A homicide by child abuse charge was dropped as Patricia Steen in a plea agreement pleaded guilty to unlawful conduct toward a child and obstruction of justice, 9th Circuit Assistant Solicitor Anne Williams said.
"What she pled to today was based on a delay in medical care and not giving the truth to the hospital," Williams said. "Markley Dennis, a Berkeley County general sessions judge, gave her 10 years (in jail) suspended upon the service of four years. When she gets out of prison, she'll have four more years probation."
Steen's husband, David Steen Jr., faces the same charges, including homicide by child abuse, and is scheduled for trial on July 13.
Williams said the Steens were the only people who had access to their 7-week-old daughter, Jasmine Lynn Steen, when she was injured Aug. 5, 2006.
Her father rushed her to Trident Medical Center from the family home on Jean Lane in Moncks Corner.
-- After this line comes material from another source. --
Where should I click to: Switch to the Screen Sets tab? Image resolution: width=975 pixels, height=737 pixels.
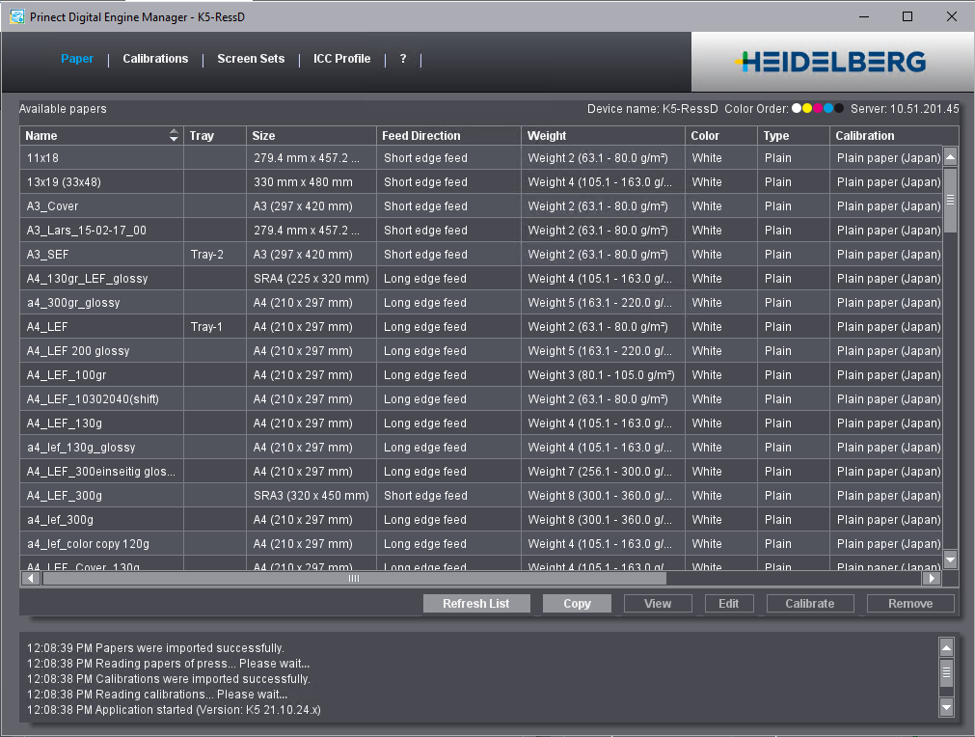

The baby had massive bleeding in her skull but survived with brain damage and was kept alive with a feeding tube.
Patricia Steen was 16 at the time and was charged as an adult. Her her husband was 21.
The state took away the couple's parental rights and put the baby and an older son in foster care. Jasmine Steen died in August 2008.
"The baby's death was due to blunt force trauma to the head," Williams said. "The baby was violently shaken."
Citing the ongoing case for the father, Williams wouldn't say which parent is accused of shaking the baby, but she said both parents were equally charged.
"This was just a heartbreaking case for a helpless victim," Williams said. "Maybe this (the plea) gives Jasmine a voice. Someone has finally taken some responsibility."
Babies have weak neck muscles and large, heavy heads. Shaking can make the fragile brain bounce back and forth in the skull and cause bruising, swelling and bleeding.
The injury can lead to permanent brain damage, blindness, cerebral palsy and death, according to the National Institute of Neurological Disorders and Stroke.
The institute's Web site said the symptoms of shaken baby syndrome — including extreme irritability, lethargy, poor feeding, breathing problems, convulsions, vomiting and pale or bluish skin — might not be immediately apparent.
Emergency treatment to stop the internal bleeding is critical.
The syndrome is usually seen in children younger than age 2 but has happened to children as old as 5.